[BEGIN]

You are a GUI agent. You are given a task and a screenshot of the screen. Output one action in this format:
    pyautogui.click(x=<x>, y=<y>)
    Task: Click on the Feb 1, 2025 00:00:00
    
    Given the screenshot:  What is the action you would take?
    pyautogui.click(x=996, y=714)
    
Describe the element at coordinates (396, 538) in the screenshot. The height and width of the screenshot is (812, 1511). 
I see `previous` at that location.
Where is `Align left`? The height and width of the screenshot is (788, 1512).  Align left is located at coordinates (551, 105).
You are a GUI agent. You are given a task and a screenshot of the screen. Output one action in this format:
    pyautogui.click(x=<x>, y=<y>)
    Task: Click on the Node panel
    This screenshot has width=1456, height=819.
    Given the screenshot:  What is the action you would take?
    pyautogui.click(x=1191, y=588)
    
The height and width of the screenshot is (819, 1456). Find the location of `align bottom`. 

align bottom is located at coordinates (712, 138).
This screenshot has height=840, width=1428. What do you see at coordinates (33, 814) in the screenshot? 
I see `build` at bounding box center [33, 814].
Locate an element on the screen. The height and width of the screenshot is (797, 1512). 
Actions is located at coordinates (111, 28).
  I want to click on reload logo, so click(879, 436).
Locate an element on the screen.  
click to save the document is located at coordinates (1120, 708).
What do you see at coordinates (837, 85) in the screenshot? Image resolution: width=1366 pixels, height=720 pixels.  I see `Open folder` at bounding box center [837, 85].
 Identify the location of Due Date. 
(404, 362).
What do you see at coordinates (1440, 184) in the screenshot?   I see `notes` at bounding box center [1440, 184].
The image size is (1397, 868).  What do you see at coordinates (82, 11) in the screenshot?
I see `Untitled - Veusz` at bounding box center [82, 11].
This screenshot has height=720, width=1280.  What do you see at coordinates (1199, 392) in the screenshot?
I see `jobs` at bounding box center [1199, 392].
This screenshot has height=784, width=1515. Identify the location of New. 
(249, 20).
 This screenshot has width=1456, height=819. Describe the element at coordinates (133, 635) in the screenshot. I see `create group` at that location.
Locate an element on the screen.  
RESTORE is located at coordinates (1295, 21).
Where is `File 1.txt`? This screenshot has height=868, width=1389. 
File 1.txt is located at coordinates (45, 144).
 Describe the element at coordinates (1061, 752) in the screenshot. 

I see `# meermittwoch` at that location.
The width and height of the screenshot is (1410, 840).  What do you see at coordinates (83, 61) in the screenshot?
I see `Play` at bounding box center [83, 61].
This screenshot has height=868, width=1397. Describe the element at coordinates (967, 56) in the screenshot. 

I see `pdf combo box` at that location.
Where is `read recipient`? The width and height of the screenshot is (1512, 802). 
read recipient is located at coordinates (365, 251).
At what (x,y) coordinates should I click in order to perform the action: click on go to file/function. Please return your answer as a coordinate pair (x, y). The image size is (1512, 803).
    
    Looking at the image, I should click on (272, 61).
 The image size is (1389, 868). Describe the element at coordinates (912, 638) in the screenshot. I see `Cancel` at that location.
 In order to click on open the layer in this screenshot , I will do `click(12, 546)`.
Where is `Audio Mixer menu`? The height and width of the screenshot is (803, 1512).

[END]

Objective:
Copy out the lines starting at the one containing "This screenshot has height=840, width=1428." and ending at the one containing "center [33, 814].", reproducing them word for word.

Task output:
This screenshot has height=840, width=1428. What do you see at coordinates (33, 814) in the screenshot? 
I see `build` at bounding box center [33, 814].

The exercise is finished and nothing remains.